In today’s reflection on the daily mass readings, Fr Richard considers how we can trust in God’s promises revealed to us in the Bible.
Readings for Friday of the 1st week of Advent: Isaiah 29.17-24; Psalm 27.1, 4, 13-14; Matthew 9.27-31. Text of readings can be found here.
Fans of a lower-league sports team need to have a special kind of hope or optimism. Most weeks they see their team getting beaten, and they know deep down that they will never win any trophies. And yet they keep turning up, week after week, to cheer on their players and hope that one day they might somehow do something amazing. Is that dedication to be commended, or is it naive foolishness?
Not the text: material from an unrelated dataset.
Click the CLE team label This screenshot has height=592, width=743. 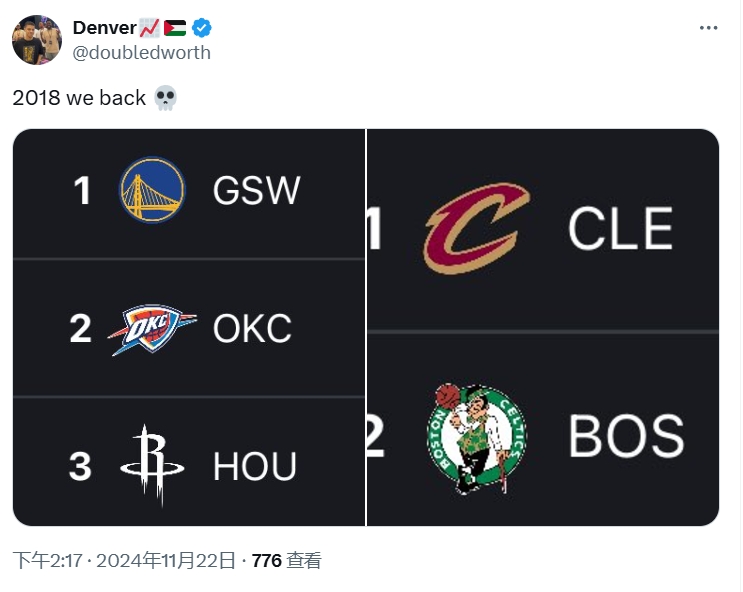pyautogui.click(x=620, y=229)
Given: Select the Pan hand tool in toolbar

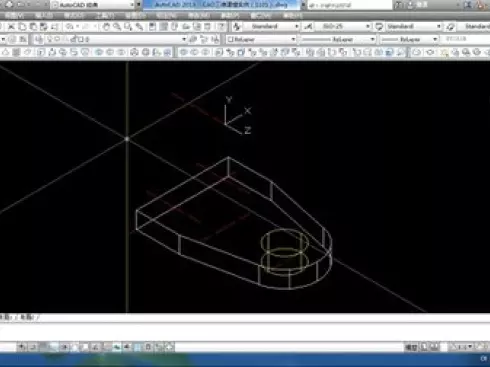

The cynic might ask the same question in relation to our first reading today. Isaiah seems to offer an impossible vision of the future where the deaf will be deaf no more, the blind will see and ruthless tyrants will be cut off. Yet we know from the rest of the Old Testament that God keeps his promises of renewal and restoration, such as rescuing his people from slavery in Egypt or bringing them back from Exile in Babylon. Isaiah’s vision, then, is one that we can trust in. And we see this vision beginning to be realised in and through the life of Jesus in today’s Gospel, as he heals the two blind men. Here, the key is faith – the blind men trusted in Jesus. But their faith was also about encountering Jesus – we are told they follow Jesus and cry out to him for help.
Our faith, then, is not simply wishful thinking, like those sports fans hoping something will turn up. We are able to trust in a God who always keeps his promises of transformation and renewal, and we are able to encounter Jesus, not least here in the Mass, who always responds to us when we cry out to him, and who, through our faith, is always ready to continue that work of building a new creation, his Kingdom.